Failure modes are systematically categorized using a five-category taxonomy derived from clinician review of 178 failure instances across 148 patients. Each failure is also classified by potential clinical harm using the WHO patient safety harm categories, ranging from none to death, to assess real-world impact if the system’s recommendation were implemented without review.

Experiment

• Evaluated gpt-oss-120b LLM system on real NHS primary care data with 277 patients, achieving 100% sensitivity [95% CI 98.2–100] and 83.1% specificity [95% CI 72.7–90.1] for binary intervention detection, but only 46.9% [95% CI 41.1–52.8] fully correct outputs identifying issues and interventions.
• Failure analysis revealed 86% of errors stemmed from contextual reasoning (e.g., overconfidence, protocol misapplication) versus 14% factual errors, with consistent patterns across patient complexity and demographic groups.
• Performance declined with clinical complexity (medication count r = -0.28, p < 0.001), and multi-model comparison showed gpt-oss-120b-medium outperformed smaller/fine-tuned models by 5.6–70.3% in clinician scoring.
• Anchoring bias analysis indicated a 7.9% gap between clinician agreement accuracy (95.7%) and model self-consistency ceiling (87.8%), while ethnicity counterfactual testing showed no significant performance differences across White, Asian, or Black patient profiles (p=0.976).

The authors use a clinician-reviewed evaluation to assess an LLM-based medication safety system on real NHS data, revealing that while the system achieves 100% sensitivity in flagging cases with issues, it correctly identifies all relevant issues in only 58.7% of those cases and proposes fully appropriate interventions in 58.7% of flagged cases. Results show that the system’s performance degrades across hierarchical evaluation levels, with only 46.9% of all patients receiving fully correct outputs, highlighting a gap between detecting problems and delivering contextually appropriate solutions.

The authors use a stratified sampling approach to evaluate an LLM-based medication safety system on real NHS data, reporting population-level performance metrics derived from a subset of 95 unselected patients. Results show the system achieves 100% sensitivity and 92.3% specificity, with 95.5% overall accuracy and near-perfect negative predictive value, indicating strong detection of true negatives but potential for false positives in real-world deployment.

The authors evaluated clinician agreement with automated prescribing safety indicators across 73 cases, finding 69.9% overall agreement that flagged issues warranted intervention.

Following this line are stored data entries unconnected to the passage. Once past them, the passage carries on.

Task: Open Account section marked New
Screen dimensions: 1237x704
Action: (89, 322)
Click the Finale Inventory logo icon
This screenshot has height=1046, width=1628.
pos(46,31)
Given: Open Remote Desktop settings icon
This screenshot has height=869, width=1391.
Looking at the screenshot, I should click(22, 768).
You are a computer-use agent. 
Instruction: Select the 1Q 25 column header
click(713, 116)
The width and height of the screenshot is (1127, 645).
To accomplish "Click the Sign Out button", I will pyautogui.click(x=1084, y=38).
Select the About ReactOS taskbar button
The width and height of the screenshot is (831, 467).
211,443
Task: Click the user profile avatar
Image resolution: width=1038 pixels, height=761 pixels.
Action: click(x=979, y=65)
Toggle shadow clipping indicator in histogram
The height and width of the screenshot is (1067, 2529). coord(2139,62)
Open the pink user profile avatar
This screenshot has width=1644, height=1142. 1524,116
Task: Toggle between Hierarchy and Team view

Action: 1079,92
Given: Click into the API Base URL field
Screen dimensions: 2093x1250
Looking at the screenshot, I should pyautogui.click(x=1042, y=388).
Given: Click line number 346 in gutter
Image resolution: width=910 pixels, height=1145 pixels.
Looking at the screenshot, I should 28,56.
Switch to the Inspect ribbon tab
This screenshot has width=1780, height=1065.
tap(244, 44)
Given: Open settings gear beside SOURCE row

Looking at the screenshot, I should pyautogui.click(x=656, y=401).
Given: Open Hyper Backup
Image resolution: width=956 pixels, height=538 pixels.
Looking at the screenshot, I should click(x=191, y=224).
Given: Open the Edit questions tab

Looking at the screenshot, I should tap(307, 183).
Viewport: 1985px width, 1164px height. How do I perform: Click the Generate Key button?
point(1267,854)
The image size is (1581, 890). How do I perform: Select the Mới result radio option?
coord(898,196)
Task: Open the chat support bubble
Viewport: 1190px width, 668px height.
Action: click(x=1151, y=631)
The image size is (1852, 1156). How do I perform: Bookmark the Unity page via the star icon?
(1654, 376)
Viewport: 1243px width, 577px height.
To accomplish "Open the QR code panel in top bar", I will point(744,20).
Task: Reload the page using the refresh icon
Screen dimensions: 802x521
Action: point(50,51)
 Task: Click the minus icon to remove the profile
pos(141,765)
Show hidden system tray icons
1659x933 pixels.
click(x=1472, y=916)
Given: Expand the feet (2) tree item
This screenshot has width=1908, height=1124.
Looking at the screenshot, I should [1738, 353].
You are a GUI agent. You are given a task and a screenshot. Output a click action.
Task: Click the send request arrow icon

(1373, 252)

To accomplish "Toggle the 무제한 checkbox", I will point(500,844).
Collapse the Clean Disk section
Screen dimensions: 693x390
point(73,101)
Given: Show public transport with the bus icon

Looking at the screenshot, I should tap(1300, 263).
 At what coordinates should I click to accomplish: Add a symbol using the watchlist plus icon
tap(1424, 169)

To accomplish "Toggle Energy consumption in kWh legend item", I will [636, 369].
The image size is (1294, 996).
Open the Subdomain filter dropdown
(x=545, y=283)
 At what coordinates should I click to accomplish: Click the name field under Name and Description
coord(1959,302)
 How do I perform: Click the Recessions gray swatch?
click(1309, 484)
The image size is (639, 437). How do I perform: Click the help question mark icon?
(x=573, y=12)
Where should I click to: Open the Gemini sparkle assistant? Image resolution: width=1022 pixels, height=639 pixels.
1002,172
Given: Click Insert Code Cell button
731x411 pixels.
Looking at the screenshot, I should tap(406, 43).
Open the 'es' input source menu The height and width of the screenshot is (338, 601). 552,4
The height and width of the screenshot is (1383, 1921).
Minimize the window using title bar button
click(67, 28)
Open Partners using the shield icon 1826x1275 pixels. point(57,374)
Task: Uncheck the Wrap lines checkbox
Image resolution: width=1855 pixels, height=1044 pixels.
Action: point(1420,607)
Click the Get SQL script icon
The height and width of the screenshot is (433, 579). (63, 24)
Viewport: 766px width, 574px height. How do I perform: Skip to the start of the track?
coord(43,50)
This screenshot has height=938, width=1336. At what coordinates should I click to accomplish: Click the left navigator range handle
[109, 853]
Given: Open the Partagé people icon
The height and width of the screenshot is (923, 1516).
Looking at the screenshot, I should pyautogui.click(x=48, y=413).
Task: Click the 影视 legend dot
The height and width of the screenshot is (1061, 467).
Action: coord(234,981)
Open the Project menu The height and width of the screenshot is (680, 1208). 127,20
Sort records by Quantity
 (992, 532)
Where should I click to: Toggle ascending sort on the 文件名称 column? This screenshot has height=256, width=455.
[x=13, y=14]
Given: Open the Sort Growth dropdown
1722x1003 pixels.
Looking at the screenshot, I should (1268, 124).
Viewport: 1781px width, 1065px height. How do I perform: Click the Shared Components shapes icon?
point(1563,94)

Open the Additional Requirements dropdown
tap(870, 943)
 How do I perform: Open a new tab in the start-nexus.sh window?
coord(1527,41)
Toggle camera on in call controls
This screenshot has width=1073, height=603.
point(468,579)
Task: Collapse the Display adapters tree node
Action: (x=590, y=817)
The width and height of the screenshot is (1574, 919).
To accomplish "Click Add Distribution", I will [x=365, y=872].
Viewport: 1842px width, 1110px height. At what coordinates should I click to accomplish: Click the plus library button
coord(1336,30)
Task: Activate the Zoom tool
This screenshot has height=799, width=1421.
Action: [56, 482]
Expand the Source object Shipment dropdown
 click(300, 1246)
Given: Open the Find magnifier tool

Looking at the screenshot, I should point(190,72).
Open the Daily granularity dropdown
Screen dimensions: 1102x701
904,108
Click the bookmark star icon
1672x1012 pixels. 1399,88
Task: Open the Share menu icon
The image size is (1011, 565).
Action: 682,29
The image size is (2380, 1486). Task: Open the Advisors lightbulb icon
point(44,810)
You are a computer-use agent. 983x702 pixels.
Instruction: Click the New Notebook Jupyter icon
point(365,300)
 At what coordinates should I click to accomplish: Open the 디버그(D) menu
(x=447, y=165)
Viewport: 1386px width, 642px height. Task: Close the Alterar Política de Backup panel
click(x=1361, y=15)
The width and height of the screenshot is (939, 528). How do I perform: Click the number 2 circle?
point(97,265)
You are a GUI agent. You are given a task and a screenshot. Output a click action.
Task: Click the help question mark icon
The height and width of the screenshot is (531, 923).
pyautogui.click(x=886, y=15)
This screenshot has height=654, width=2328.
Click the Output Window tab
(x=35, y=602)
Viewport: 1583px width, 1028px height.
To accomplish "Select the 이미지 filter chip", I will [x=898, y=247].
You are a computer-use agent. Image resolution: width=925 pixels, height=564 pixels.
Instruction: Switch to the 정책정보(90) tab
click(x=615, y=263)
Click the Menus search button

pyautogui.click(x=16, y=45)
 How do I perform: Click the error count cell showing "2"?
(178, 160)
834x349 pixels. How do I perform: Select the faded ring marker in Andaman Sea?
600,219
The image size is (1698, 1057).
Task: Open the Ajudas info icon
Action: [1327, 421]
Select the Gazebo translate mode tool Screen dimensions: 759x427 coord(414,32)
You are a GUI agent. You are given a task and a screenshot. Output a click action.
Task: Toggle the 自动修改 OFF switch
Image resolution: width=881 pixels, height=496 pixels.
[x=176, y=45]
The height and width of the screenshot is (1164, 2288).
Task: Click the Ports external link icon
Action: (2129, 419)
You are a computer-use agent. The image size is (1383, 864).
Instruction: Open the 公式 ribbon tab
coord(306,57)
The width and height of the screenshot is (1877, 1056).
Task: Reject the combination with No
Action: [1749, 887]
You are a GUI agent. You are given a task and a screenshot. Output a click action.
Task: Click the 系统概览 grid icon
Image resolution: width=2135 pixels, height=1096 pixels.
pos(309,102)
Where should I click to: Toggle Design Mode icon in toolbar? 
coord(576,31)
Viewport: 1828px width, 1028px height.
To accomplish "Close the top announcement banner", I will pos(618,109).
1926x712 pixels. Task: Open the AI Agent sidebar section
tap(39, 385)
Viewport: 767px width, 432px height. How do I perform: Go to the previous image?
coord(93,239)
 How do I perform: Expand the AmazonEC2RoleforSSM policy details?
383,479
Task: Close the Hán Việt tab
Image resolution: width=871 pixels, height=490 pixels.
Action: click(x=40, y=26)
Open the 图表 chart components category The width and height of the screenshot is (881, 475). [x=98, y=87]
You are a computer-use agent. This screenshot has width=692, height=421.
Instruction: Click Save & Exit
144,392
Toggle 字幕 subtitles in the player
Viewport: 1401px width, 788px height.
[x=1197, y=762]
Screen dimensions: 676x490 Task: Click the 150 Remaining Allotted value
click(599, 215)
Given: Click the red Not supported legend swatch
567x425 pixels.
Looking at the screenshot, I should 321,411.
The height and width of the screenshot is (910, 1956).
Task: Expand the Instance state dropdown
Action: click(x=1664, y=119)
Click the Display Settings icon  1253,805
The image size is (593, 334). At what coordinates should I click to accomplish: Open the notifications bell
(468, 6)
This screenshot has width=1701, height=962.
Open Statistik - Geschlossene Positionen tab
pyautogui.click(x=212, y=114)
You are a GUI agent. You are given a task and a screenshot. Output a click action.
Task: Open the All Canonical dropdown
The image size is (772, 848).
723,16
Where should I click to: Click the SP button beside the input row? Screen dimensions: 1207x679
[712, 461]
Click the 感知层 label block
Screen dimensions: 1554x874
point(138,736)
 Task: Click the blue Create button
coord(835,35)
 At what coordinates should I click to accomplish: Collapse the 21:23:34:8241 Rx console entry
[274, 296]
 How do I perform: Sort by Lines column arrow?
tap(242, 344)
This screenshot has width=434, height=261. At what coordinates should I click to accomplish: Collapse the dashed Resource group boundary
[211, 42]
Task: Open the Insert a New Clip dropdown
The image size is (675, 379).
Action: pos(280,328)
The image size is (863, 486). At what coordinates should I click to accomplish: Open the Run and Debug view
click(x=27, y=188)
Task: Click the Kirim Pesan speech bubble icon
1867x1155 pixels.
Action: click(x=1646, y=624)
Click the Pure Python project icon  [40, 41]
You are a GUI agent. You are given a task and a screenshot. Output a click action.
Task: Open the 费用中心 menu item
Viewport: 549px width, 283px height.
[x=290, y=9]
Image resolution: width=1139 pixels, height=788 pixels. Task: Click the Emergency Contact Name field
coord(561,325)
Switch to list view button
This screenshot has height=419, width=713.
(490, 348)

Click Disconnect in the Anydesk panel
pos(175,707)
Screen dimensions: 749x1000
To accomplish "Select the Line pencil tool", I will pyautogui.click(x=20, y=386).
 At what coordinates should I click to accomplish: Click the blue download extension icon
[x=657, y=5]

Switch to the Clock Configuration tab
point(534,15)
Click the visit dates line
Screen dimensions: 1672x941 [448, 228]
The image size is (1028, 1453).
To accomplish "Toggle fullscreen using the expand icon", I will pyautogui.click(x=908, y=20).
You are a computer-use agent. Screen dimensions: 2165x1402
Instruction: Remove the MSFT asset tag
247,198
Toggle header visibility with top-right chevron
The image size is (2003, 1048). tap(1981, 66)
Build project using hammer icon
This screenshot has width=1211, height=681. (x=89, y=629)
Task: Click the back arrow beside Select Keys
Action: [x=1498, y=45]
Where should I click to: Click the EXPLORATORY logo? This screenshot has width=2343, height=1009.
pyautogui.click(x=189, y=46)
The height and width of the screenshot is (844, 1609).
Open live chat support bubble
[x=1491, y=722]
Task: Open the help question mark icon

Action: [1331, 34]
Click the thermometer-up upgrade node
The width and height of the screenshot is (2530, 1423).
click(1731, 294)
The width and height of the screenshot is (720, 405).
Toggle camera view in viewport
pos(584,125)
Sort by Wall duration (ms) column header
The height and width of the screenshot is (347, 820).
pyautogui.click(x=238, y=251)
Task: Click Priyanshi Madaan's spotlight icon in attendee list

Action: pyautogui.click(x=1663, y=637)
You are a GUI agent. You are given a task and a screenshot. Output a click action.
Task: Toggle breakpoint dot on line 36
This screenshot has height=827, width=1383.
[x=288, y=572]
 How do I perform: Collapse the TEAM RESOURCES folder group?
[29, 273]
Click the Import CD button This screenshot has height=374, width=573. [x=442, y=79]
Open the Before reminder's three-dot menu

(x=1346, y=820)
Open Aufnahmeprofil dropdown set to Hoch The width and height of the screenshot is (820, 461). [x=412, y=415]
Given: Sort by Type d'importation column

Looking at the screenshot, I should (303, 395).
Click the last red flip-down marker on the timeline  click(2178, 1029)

Agreement varied significantly by indicator type, ranging from 100% for absolute contraindications like diltiazem/verapamil with heart failure to 50% for methotrexate without liver function test monitoring, highlighting that deterministic rules often require contextual clinical judgment.

The authors evaluated an LLM system on 52 clinician-validated prescribing safety indicator cases and found it achieved 100% sensitivity at Level 1, correctly identifying all issues requiring intervention. At Level 2, the system accurately identified the specific indicator in 82.7% of cases, and at Level 3, it proposed appropriate interventions in 76.9% of cases where the issue was correctly identified. These results show strong detection capability but reveal a decline in precision and intervention quality as evaluation depth increases.

The table lists seven prescribing safety indicators with their matched patient counts, prevalence per million, and percentage of time patients met the criteria. Filter 06 (Beta-blocker + asthma) had the highest prevalence at 647 per million, while Filter 28 (NSAID + peptic ulcer) had the lowest at 10 per million. The percentage of time patients matched each filter varied, with Filter 10 (Antipsychotic + dementia) showing the highest continuity at 12.8%, indicating persistent risk, while Filter 33 (Warfarin + antibiotic) showed the lowest at 1.2%, reflecting transient interactions.